O tratamento do indivíduo sensibilizado que evolui com broncospasmo, edema de glote e choque anafilático é o mesmo referido para as reações anafiláticas e anafilactóides, citado anteriormente neste capítulo.
O tratamento do acidente por múltiplas picadas de abelha ou vespas é sempre uma emergência médica. Infelizmente ainda não se dispõe de um soro específico contra estes venenos, embora já existam pesquisas em desenvolvimento. Devem ser tomadas as seguintes providências imediatamente após o doente chegar ao hospital:
  • injetar, via intramuscular, uma ampola de prometazina (Fenergan ®); em crianças utilizar 0,1 a 0,5 mg/kg de peso corporal.
  • injetar, via intramuscular, uma ampola de hipnoanalgésico do tipo meperidina (Dolantina ®); em crianças aplicar 1,5 mg/kg de peso/dia.
  • se estiver em estado de choque injetar, via subcutânea, 0,5 a uma ampola de adrenalina aquosa 1:1.000. Em crianças utilizar 0,01 mg/kg de peso corporal.
  • se houver broncospasmo com presença de sibilos, injetar, via intramuscular, uma ampola de aminofilina. Em crianças utilizar 7 mg/kg de peso o que corresponde a 0,3 ml/kg de peso, seguidos da instalação de cateter de oxigênio. Manter o esquema até o desaparecimento do broncospasmo.
  • cateterizar uma veia central, com posterior instalação de pressão venosa central.
  • administrar, via endovenosa, 1 g de hidrocortisona (Solucortef ®). Em crianças utilizar 7 mg/kg de peso corporal. Este esquema deve ser mantido por pelo menos três a cinco dias, de acordo com a evolução clínica.
  • hidratar bem o doente com colóides e cristalóides, induzindo a seguir a diurese osmótica com manitol a 20%, na dose de 100 ml, via endovenosa, a cada seis horas para adultos, e 10 a 12,5 ml/Kg de peso corporal para crianças. O manitol deverá ser mantido por pelo menos cinco dias. Deve-se tomar cuidado com uma possível desidratação iatrogênica.
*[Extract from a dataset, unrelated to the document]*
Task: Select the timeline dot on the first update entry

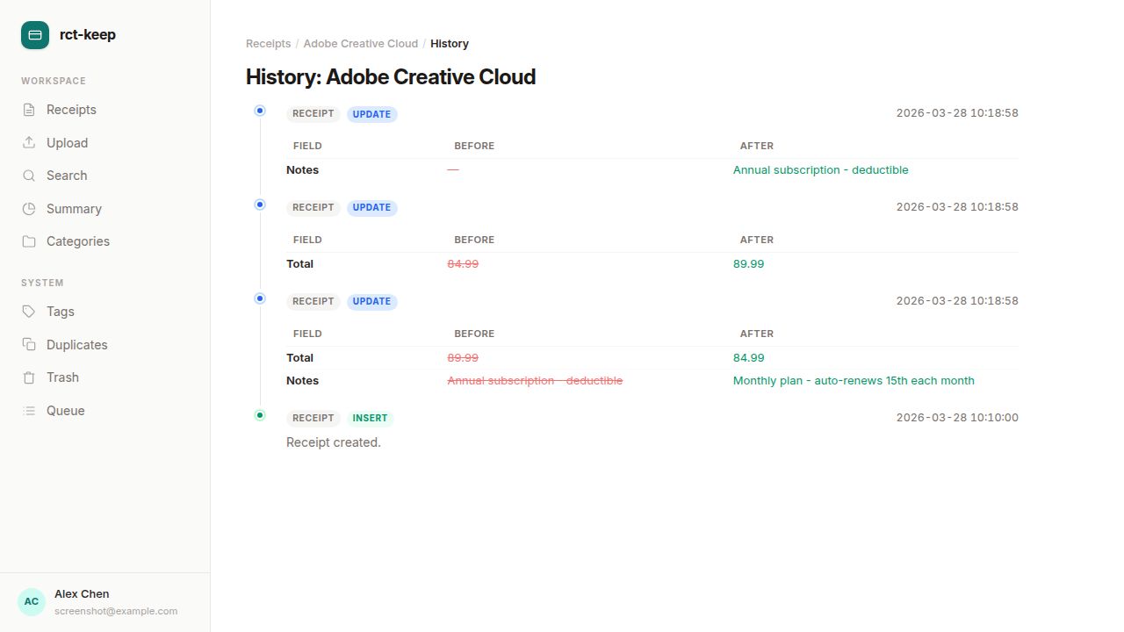Action: coord(260,111)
Quando o doente apresentar anúria o manitol está contra-indicado.
  • alcalinizar a urina com solução de bicarbonato de sódio na dose de 1 a 2 mEq/kg de peso/dose a cada seis horas, para prevenir as lesões renais causadas pela hemoglobinúria. O pH ácido da urina favorece as lesões renais.
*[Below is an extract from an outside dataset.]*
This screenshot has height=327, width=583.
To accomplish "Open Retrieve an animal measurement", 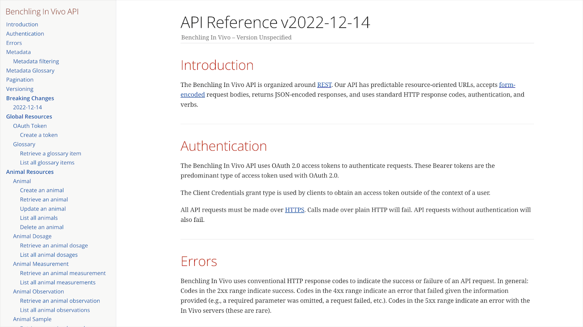I will (63, 273).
  • retirar os ferrões um por um, com o cuidado de evitar a inoculação do veneno neles contido. Deve ser salientado que durante a picada apenas um terço do veneno contido no ferrão é inoculado na vítima. O restante fica no aparelho inoculador, situado na extremidade proximal do ferrão. A retirada incorreta dos ferrões pode ser acompanhada de compressão deste aparelho. Como conseqüencia haverá inoculação de grande quantidade de veneno. Para retirá-los, utilizar uma gilete ou um pinça de Halsted aplicada rente à pele.
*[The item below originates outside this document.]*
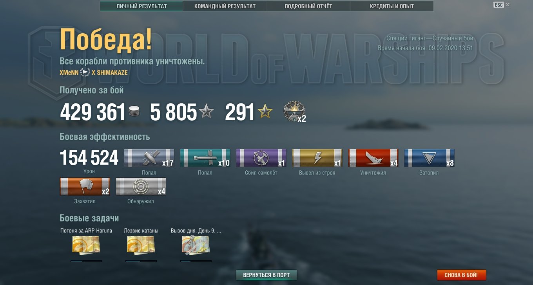Select the captured flag ribbon x2
This screenshot has height=285, width=533.
[85, 187]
  • sondagem vesical e nasogástrica.
  • aplicação de permanganato de potássio na diluição de 1:40.000, para anti-sepsia das áreas picadas.
  • alimentação enteral com cerca de 2.000 calorias por dia.
  • manutenção dos equilíbrios hidreletrolítico e acidobásico.
  • traqueostomia e/ou intubação orotraqueal, com instalação de respiração assistida, quando indicada.
  • diálise peritonial e/ou hemodiálise, quando houver insuficiência renal aguda.
  • prevenir a formação de escaras de decúbito; evitar infecções respiratórias secundárias.